Then the pack took off howling back into the woods.

We were here for the Cascadia Rainingman Festival, held on Labor Day weekend at a gorgeous 100-plus acre organic farm in the foothills of the North Cascade mountain range in Washington State. Unless you follow the fringe politics of the Pacific Northwest, you’re probably wondering what Cascadia is, and that’s a tricky question, because self-described “Cascadians” hold all kinds of different beliefs. (The first of many workshops at the festival was titled “What is Cascadia?”)
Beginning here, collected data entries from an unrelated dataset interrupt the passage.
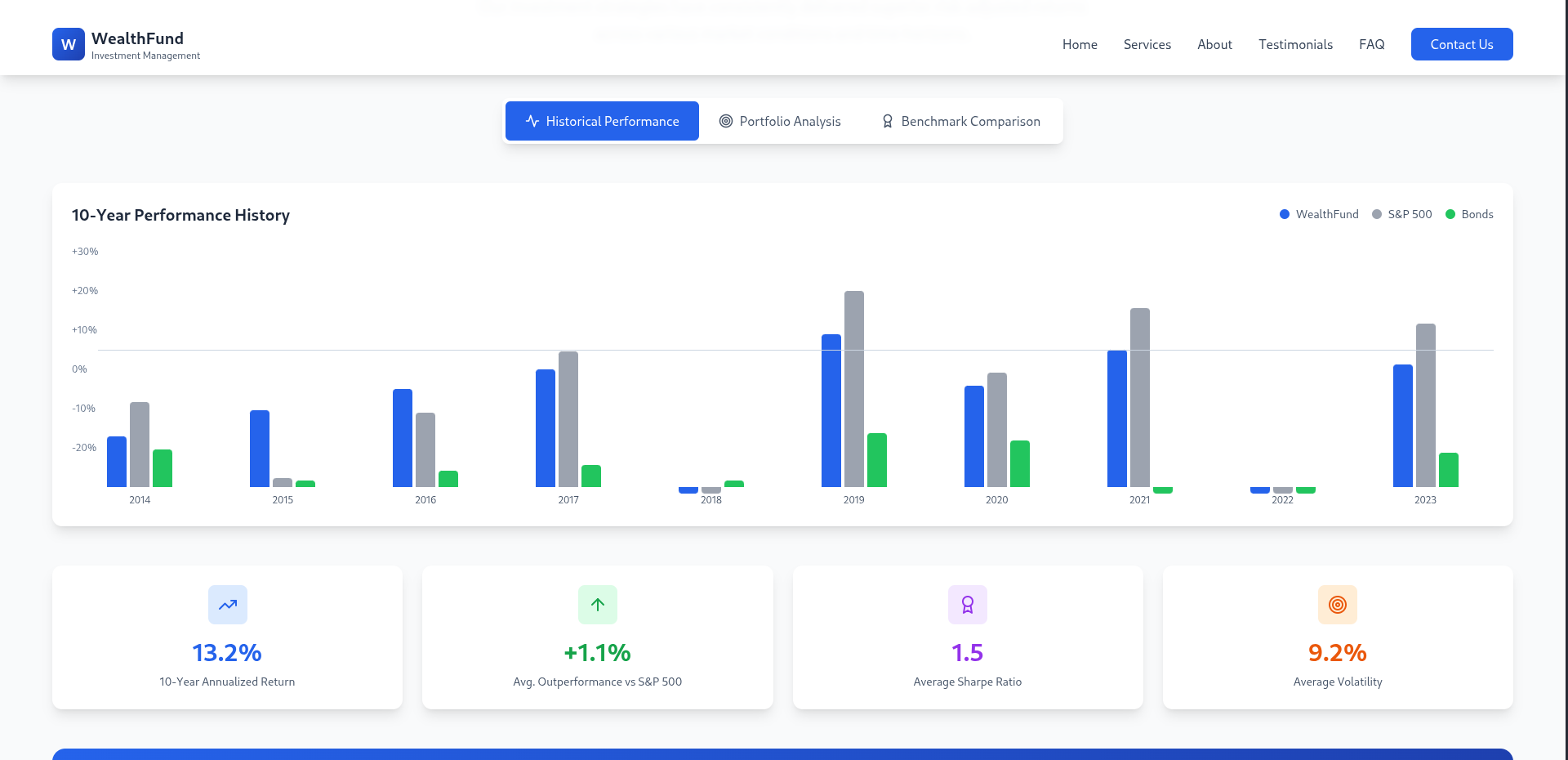1568x760 pixels.
Task: Click the green Bonds legend dot
Action: [1450, 214]
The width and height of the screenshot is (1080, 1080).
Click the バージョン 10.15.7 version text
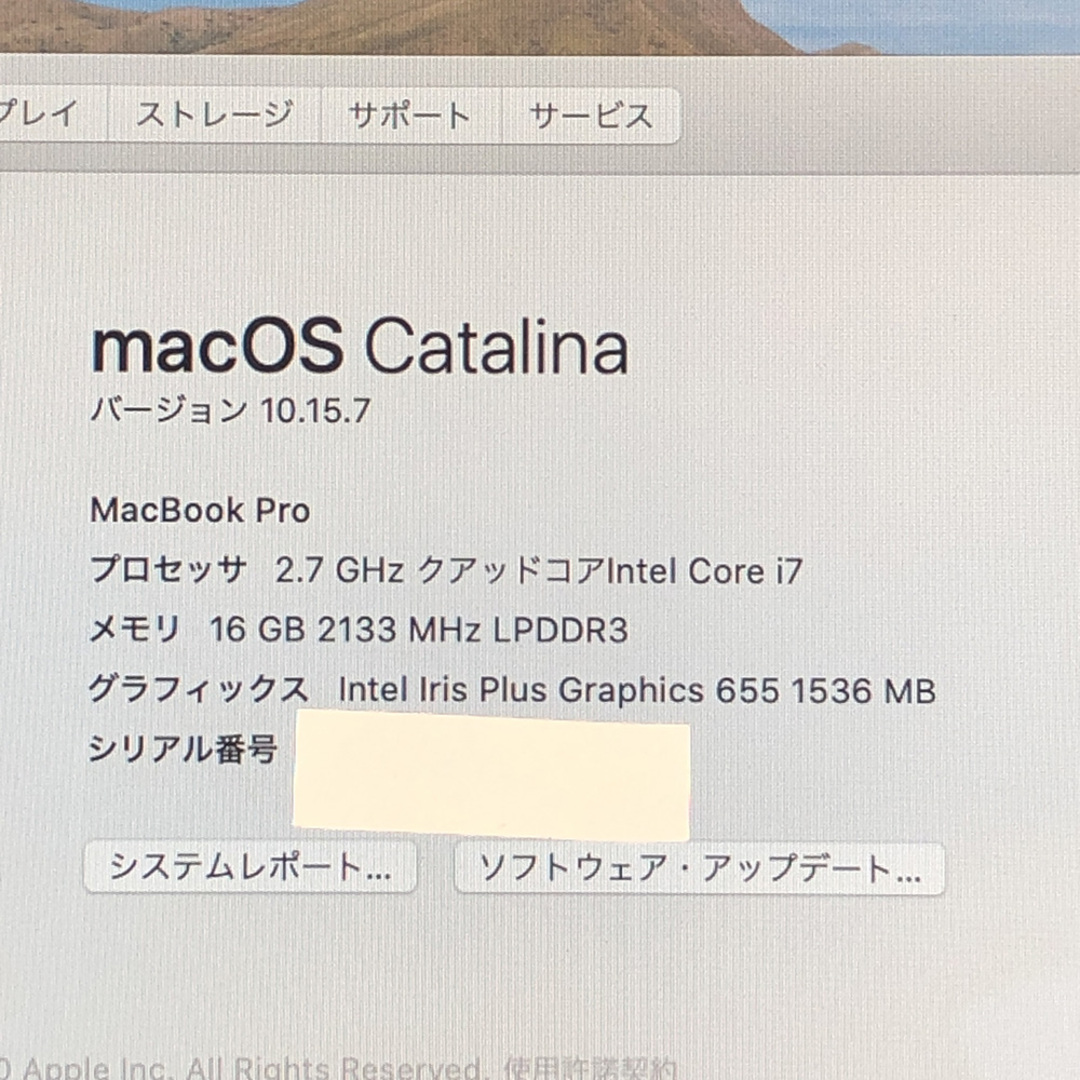click(x=231, y=411)
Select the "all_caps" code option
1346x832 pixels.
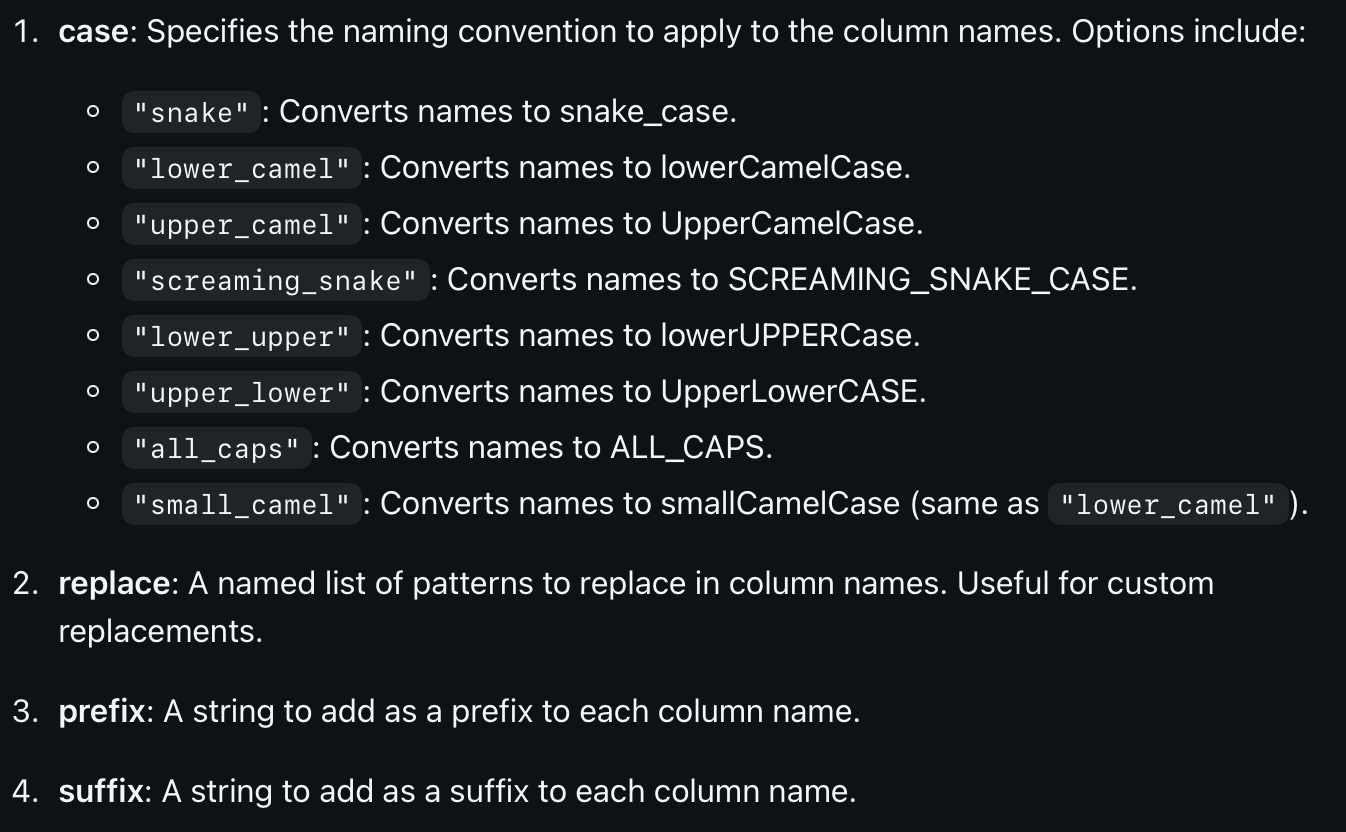(216, 449)
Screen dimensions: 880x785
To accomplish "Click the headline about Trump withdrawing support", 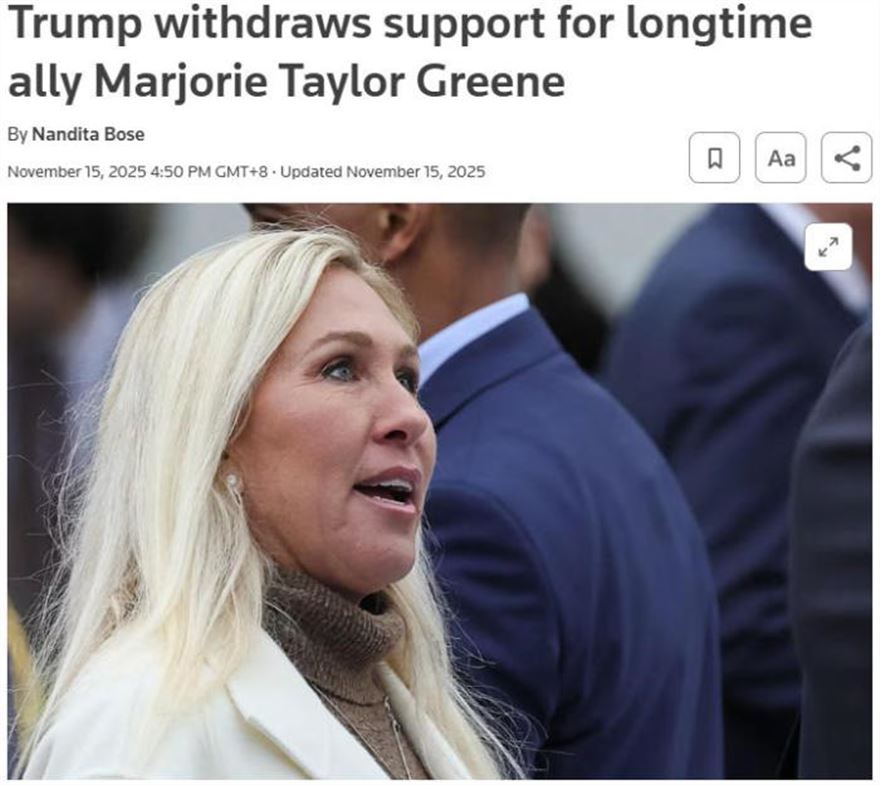I will pyautogui.click(x=410, y=52).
The idea of Cascadia can be traced back to the 70s to a couple of sources. The most prominent is Ernest Callenbach’s 1975 classic Ecotopia, a goofy but lovable utopian novel full of solar panels, ritualistic warfare, and druidic sex. In the book, the West Coast secedes from the US to form its own country, Ecotopia, a land governed by president Vera Allwen, of the Survivalist Party. In Ecotopia, people have completely shifted to renewable energy and have structured their entire lives around the concept of ecology and sustainable living. They smoke marijuana freely, wear rain-resistant fitted serapes, and are all borderline tree worshippers. (This may not sound that odd to you if you’ve been to certain parts of Seattle.) The first US journalist ever permitted in the country serves as the book’s naïve narrator. He’s really freaked out at first, but he comes around and falls in love with the place.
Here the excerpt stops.